> [ACTIVITY]
From the listing below, pull each line that includes "name".

══ RECORDS SHOWN

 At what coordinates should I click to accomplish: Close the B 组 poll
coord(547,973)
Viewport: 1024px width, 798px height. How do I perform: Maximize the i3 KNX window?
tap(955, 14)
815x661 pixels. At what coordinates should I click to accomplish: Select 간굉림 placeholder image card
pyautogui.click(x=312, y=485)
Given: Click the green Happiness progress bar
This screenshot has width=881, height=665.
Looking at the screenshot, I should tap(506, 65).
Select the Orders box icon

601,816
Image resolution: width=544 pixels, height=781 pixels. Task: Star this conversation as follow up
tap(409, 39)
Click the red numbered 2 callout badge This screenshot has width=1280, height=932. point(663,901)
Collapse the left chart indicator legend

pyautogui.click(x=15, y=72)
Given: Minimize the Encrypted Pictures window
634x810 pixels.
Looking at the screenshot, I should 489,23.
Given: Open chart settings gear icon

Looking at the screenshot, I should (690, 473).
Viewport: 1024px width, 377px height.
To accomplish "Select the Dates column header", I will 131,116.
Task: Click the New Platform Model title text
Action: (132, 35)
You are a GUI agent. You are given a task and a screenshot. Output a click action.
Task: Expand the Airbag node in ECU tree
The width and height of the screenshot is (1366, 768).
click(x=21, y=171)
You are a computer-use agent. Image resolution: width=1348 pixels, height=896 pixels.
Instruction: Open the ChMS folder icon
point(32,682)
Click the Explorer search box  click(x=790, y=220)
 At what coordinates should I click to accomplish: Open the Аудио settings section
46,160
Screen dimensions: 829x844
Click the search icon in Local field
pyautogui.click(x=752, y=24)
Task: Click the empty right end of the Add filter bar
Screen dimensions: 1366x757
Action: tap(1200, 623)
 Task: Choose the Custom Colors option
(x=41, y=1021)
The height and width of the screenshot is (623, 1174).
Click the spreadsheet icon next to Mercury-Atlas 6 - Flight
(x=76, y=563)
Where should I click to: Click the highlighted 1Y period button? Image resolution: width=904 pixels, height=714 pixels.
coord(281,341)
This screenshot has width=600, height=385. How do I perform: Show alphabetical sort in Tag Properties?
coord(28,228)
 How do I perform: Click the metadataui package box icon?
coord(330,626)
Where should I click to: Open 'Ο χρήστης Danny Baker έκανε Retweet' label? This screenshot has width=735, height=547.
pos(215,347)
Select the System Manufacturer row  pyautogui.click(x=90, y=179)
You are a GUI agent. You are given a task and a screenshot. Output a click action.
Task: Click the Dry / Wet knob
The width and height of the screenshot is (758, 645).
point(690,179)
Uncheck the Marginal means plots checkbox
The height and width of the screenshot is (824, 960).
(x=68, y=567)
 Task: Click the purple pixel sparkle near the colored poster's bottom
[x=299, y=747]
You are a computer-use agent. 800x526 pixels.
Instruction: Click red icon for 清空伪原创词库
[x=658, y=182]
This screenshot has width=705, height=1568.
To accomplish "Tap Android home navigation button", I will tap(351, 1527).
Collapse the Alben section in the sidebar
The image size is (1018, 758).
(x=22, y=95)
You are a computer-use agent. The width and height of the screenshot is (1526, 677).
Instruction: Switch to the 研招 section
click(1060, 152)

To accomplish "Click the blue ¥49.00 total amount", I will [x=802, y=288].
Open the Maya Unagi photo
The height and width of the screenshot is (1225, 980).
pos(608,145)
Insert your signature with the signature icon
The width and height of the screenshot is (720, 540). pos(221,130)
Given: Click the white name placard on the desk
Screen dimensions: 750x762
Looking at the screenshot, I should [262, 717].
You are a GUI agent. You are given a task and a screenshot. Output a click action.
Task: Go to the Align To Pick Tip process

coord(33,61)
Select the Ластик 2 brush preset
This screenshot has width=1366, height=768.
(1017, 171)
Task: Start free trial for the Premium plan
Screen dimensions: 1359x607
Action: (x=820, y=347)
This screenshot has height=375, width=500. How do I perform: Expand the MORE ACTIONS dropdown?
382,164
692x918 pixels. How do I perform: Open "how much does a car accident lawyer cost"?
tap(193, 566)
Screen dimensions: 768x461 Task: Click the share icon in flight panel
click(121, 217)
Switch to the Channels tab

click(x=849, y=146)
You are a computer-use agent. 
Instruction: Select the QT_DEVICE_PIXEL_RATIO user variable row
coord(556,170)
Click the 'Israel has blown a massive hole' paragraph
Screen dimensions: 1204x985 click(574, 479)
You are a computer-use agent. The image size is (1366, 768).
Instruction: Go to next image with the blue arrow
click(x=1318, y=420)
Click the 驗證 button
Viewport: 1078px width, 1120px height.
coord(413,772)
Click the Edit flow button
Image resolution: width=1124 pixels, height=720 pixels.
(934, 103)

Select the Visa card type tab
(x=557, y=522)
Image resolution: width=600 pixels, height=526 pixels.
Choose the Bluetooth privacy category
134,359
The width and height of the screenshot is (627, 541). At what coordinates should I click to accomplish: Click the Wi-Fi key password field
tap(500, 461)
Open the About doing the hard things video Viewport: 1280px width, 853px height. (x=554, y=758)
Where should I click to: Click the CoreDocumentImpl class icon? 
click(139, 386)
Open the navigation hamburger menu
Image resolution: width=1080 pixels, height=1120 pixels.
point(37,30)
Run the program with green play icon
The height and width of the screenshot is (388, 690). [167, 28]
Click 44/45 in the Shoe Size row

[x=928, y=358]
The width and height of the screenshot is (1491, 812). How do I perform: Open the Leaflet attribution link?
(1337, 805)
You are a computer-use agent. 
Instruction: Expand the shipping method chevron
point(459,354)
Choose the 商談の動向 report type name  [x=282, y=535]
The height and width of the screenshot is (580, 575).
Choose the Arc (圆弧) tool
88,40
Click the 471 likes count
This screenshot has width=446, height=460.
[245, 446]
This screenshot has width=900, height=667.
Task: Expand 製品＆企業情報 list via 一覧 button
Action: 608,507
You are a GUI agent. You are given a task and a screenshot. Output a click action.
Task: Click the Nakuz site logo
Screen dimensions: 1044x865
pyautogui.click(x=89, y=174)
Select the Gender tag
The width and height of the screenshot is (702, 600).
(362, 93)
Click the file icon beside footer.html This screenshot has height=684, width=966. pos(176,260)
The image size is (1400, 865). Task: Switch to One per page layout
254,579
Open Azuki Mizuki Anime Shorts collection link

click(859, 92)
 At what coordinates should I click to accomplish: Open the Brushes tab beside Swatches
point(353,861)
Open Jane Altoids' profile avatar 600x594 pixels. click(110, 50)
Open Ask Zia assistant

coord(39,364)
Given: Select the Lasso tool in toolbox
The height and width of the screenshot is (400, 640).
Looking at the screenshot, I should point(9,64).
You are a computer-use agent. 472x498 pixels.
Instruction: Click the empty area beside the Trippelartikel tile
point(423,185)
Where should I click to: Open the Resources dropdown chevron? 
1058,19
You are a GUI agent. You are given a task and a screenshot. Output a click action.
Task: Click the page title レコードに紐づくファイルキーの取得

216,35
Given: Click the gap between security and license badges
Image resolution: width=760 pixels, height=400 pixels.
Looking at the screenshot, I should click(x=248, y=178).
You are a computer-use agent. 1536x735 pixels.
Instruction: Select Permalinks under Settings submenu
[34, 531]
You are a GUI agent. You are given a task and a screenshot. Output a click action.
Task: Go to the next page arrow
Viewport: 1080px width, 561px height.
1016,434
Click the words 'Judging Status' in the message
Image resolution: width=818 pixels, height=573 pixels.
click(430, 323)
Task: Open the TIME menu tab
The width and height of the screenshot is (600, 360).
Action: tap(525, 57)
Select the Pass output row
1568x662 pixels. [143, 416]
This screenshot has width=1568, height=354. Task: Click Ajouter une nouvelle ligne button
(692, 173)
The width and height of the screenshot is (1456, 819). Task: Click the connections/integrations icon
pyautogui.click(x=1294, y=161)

════

> [ANSWER FOR THE TASK]
Given: Click the white name placard on the desk
Choose the 商談の動向 report type name  [x=282, y=535]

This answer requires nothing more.